Seit dem Amoklauf von München ist das Darknet in aller Munde. Doch ist es tatsächlich ein Hort des Bösen wie manche Medien berichten?

Waffen, Drogen, gestohlene Kreditkartendaten und Kinderpornografie. All diese Dinge, die in der realen Welt ohne entsprechende Connections nur schwer erhältlich sind, lassen sich im sogenannten »Darknet« anscheinend problemlos erwerben. Auch der Amokläufer von München soll sich seine Pistole im dunklen Teil des Internets besorgt haben. Seitdem wird das Darknet in zahlreichen Medien genau unter die Lupe genommen und analysiert. Doch lässt sich das so einfach bewerkstelligen?

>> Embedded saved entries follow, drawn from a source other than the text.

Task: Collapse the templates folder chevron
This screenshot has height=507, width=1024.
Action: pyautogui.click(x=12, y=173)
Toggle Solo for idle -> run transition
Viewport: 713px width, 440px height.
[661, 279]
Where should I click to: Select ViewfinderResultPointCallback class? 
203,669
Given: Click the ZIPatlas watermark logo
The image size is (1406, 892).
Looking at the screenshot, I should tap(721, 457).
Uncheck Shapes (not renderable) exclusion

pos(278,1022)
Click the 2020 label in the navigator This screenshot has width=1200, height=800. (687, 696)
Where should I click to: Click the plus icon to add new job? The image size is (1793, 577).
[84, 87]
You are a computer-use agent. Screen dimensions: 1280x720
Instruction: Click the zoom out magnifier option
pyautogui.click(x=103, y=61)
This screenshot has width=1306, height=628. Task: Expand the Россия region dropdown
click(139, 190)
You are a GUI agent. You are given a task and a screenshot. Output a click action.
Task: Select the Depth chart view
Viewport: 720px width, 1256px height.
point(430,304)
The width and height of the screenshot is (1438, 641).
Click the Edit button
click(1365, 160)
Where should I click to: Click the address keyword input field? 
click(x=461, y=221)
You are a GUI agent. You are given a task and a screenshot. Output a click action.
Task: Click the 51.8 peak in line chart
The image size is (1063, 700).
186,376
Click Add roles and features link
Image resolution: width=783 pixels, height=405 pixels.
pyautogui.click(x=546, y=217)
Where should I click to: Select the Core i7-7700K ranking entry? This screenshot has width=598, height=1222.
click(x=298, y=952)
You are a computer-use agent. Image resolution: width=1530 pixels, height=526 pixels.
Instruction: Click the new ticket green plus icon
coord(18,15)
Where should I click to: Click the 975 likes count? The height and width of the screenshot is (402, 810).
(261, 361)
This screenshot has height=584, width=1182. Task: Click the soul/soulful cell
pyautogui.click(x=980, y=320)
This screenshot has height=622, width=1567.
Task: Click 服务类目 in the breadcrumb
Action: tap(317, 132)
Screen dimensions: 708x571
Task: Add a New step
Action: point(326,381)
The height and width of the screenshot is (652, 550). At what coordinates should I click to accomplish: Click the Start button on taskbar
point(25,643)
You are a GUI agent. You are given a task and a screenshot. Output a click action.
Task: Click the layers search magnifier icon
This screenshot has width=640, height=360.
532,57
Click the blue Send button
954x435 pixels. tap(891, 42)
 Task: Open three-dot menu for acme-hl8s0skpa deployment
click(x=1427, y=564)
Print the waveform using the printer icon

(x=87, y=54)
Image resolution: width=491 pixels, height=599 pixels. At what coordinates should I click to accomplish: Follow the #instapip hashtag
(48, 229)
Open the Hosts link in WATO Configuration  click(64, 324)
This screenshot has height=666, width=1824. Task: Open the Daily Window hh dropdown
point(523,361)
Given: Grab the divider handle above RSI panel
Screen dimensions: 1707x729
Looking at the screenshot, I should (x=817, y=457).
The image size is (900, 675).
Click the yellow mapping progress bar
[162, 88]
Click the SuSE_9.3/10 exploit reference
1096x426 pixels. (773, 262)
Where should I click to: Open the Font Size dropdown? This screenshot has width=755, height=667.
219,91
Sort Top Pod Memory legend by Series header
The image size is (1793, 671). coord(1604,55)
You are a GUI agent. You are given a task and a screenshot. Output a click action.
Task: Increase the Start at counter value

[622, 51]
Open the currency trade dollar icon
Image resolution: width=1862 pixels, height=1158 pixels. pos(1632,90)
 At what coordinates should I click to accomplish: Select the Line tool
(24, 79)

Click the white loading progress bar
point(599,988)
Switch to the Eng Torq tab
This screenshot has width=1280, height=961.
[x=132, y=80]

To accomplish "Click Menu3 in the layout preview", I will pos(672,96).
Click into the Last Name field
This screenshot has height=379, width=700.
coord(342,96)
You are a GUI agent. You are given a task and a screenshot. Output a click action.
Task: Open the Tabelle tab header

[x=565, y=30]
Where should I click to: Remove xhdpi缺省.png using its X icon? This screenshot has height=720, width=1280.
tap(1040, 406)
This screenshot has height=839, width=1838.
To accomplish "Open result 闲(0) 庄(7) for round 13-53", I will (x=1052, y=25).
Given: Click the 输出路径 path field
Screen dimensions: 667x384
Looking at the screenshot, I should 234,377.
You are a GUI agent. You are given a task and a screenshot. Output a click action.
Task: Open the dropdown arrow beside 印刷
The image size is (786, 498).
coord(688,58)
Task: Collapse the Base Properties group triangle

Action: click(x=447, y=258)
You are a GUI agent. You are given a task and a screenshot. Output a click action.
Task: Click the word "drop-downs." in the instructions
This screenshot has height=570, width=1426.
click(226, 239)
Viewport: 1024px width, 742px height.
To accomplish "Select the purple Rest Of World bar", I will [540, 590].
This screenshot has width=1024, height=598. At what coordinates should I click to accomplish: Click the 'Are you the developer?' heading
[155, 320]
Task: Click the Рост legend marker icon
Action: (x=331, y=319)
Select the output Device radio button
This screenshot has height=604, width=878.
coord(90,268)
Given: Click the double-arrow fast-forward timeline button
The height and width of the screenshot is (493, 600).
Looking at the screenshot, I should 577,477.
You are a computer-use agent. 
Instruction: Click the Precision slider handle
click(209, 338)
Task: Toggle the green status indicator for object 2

Schließlich handelt es sich dabei um ein anonymes Netzwerk, das nicht über gängige Browser wie Chrome oder Firefox zugänglich ist. Um Zugang zu erhalten benötigt der Nutzer einen sogenannten Tor-Browser. Jeglicher über die Software verschickte Datenverkehr wird verschlüsselt über mehrere Stationen geleitet. Bei jeder Zwischenstation über die eine Anfrage geht, wird das Datenpaket mit einem neuen Schlüssel versehen. Da die einzelnen Zwischenstationen nicht den Ursprung der Anfrage kennen, ist es enorm schwierig, sie zurückzuverfolgen. Neben Aktivisten oder Idealisten lockt dieser anonyme Teil des Internets eben auch Kriminelle an.